* WHAT YOU ARE ASKED TO DO *
Match the string "Select" against each line below, and copy every line that matches.

* GIVEN RECORDS *
--------------------------------------------------
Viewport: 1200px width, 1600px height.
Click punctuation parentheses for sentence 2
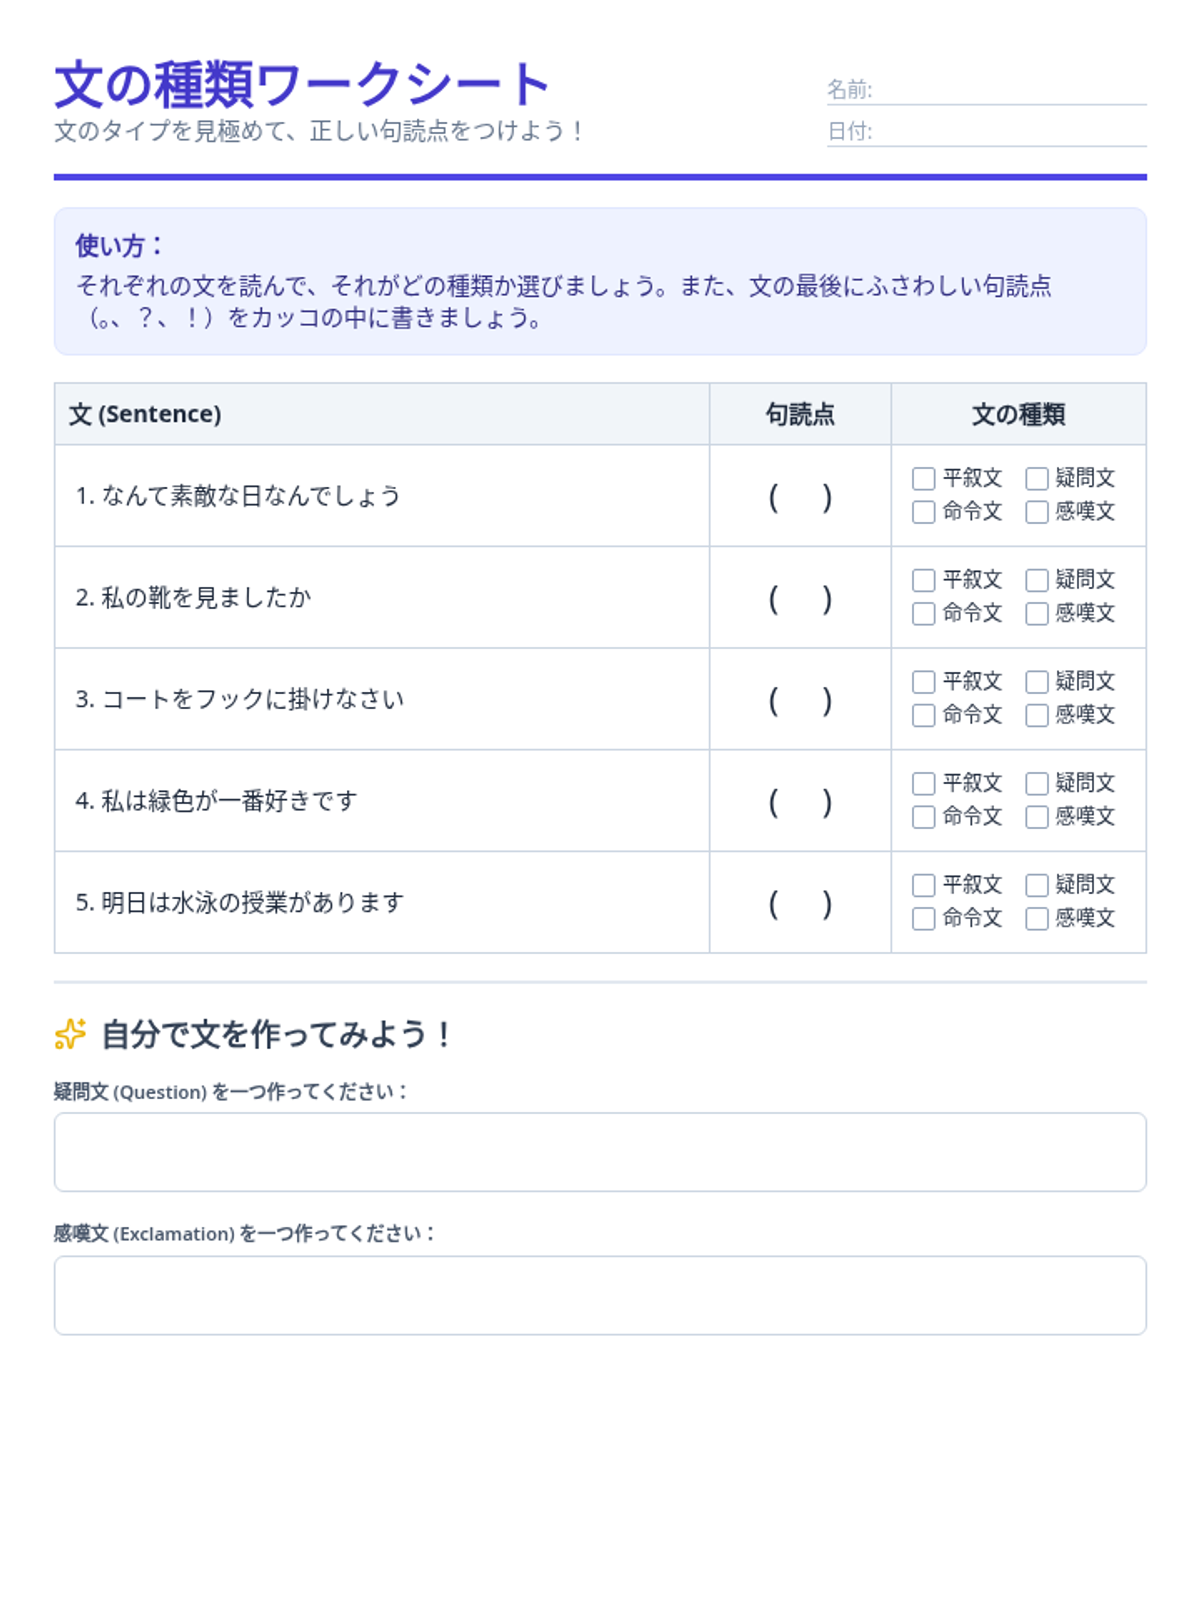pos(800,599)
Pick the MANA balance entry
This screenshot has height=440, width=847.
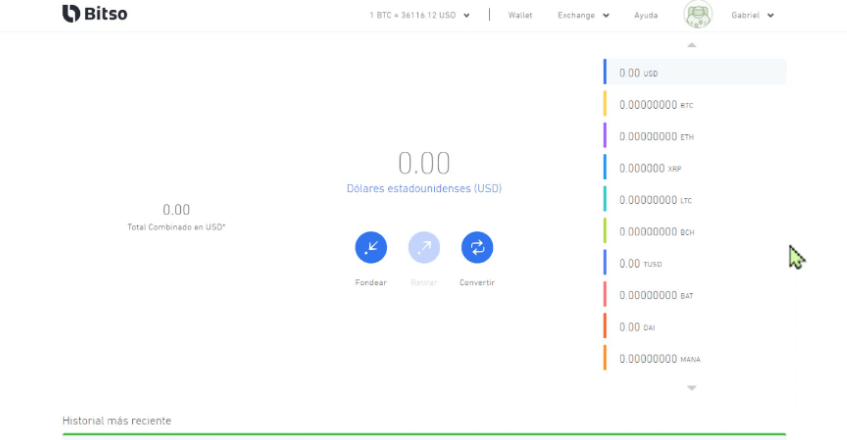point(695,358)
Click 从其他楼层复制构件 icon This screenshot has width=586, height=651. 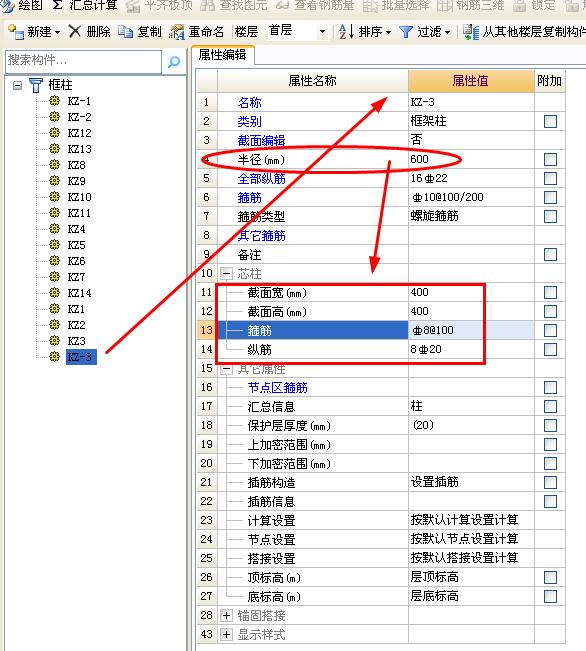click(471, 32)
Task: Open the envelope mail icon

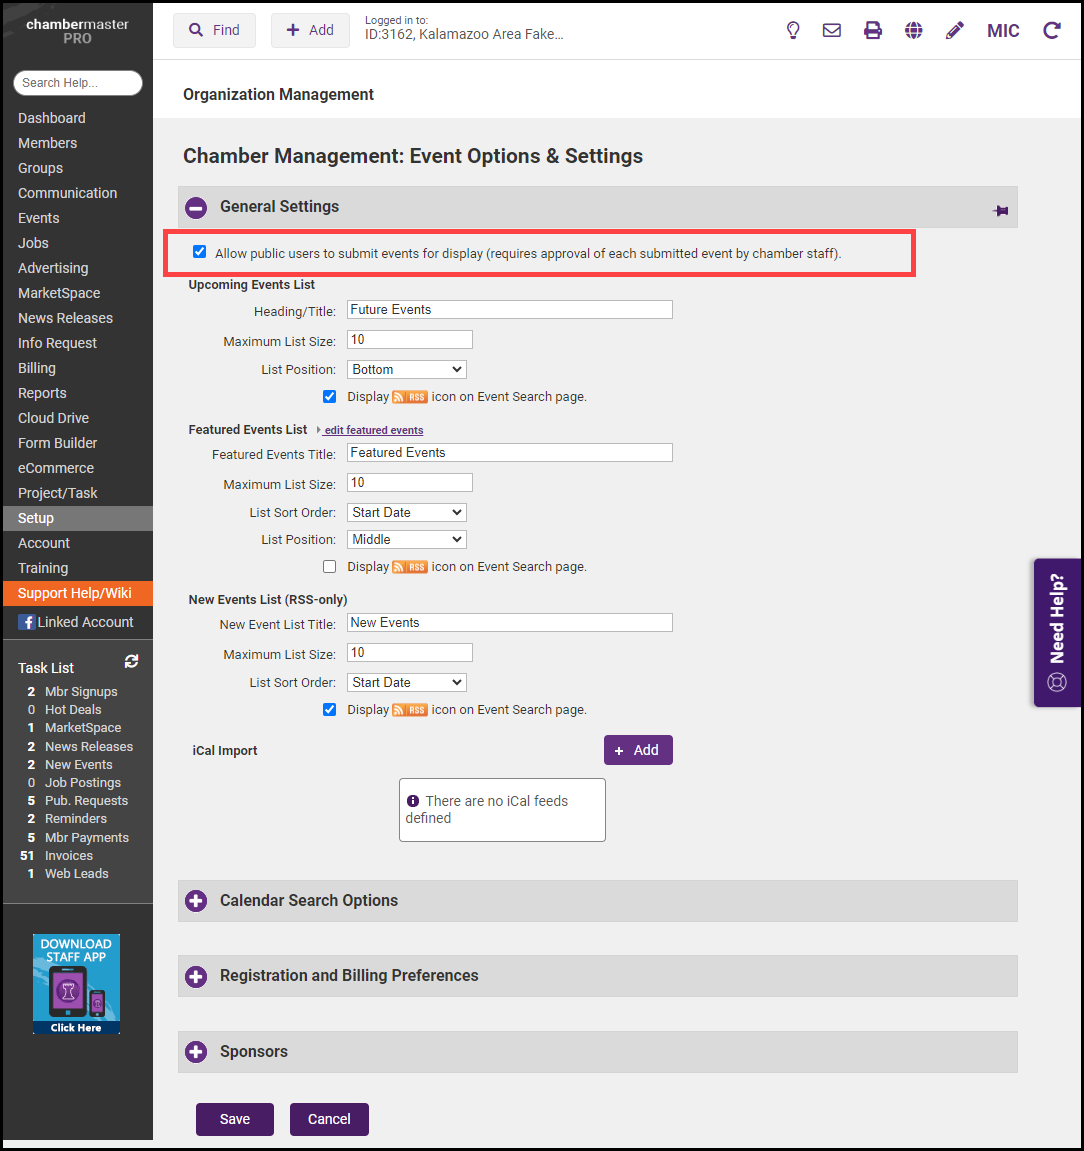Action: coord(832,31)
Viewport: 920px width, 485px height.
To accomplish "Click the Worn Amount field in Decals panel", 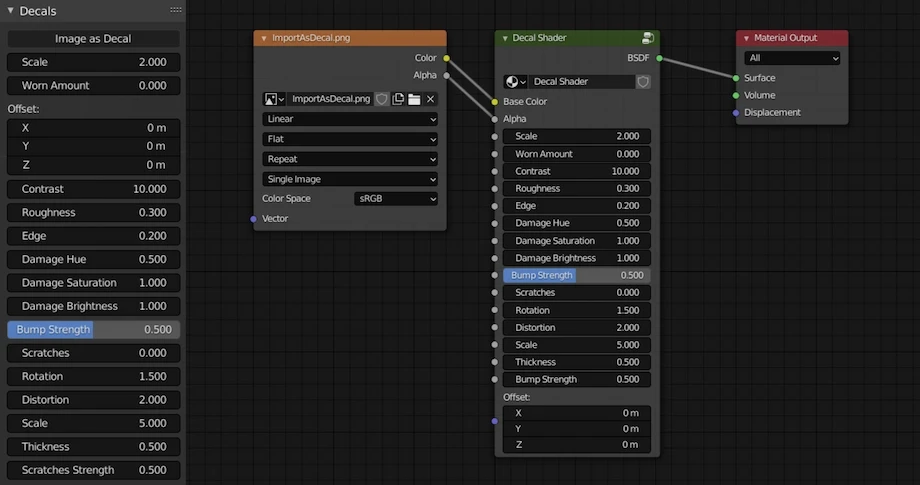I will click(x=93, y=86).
--------------------------------------------------
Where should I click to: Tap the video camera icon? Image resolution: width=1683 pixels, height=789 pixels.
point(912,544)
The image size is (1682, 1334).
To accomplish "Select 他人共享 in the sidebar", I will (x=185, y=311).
--------------------------------------------------
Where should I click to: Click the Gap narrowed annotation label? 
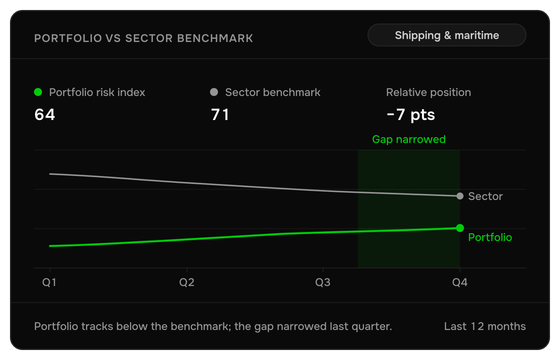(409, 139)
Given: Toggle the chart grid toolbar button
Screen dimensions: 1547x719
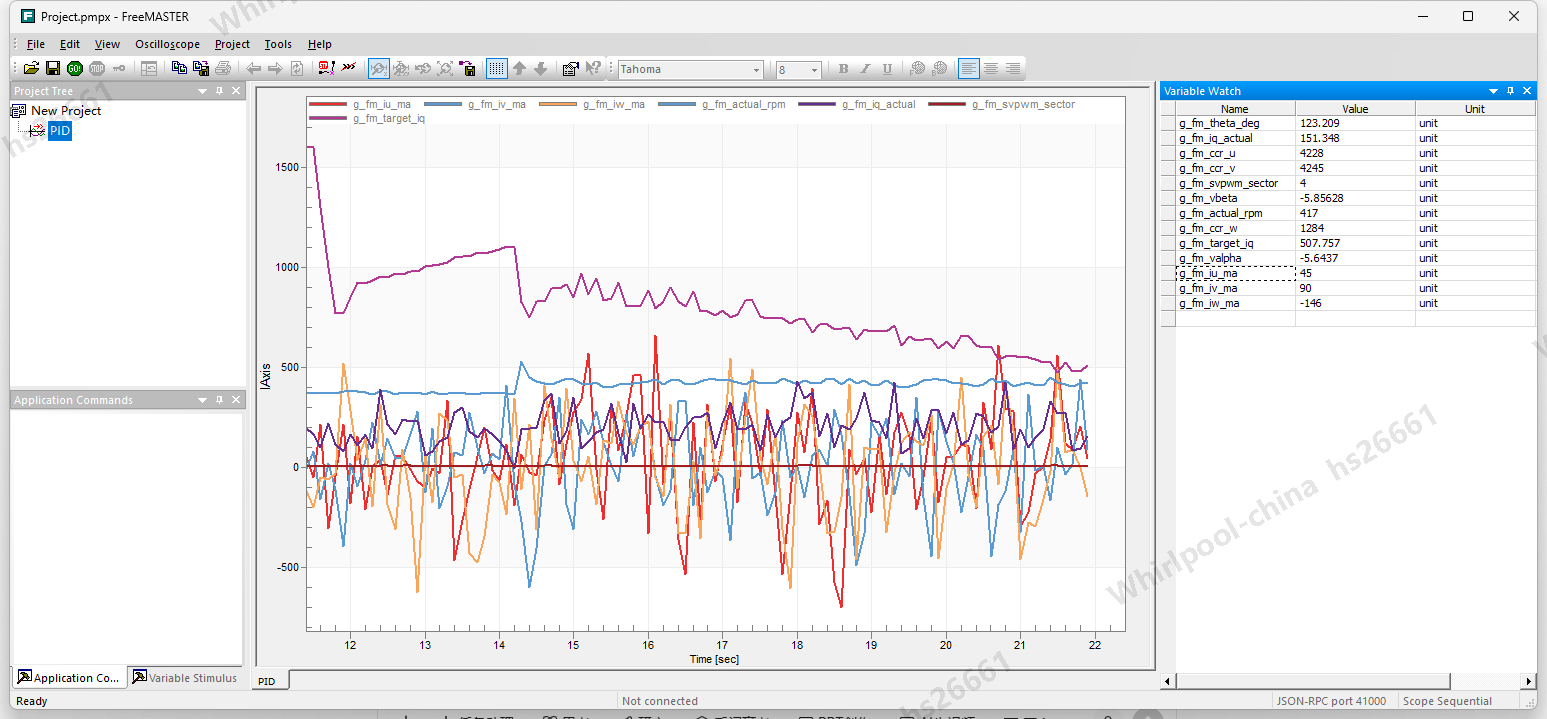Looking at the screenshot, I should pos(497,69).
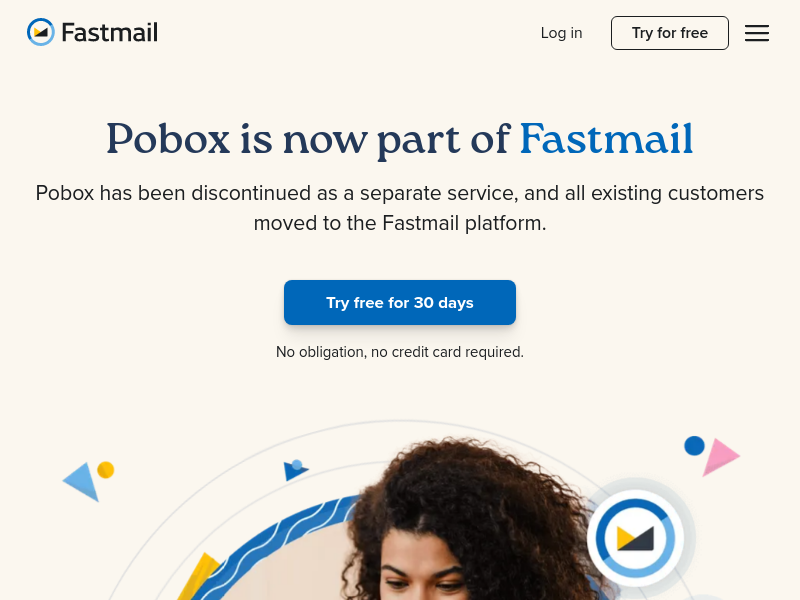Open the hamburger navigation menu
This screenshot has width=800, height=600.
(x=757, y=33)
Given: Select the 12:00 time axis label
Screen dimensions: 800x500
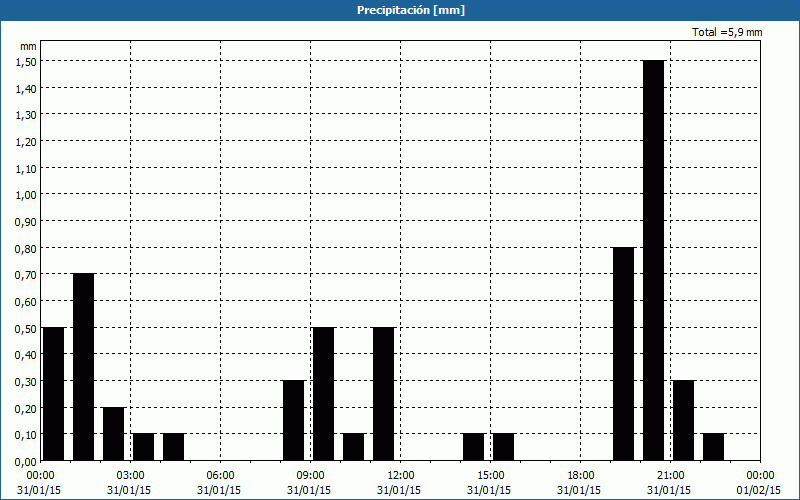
--------------------------------------------------
* RESULT OF THIS EXERCISE *
To accomplish "Select 他人共享 in the sidebar", I will (x=185, y=311).
Given: Select the 12:00 time axis label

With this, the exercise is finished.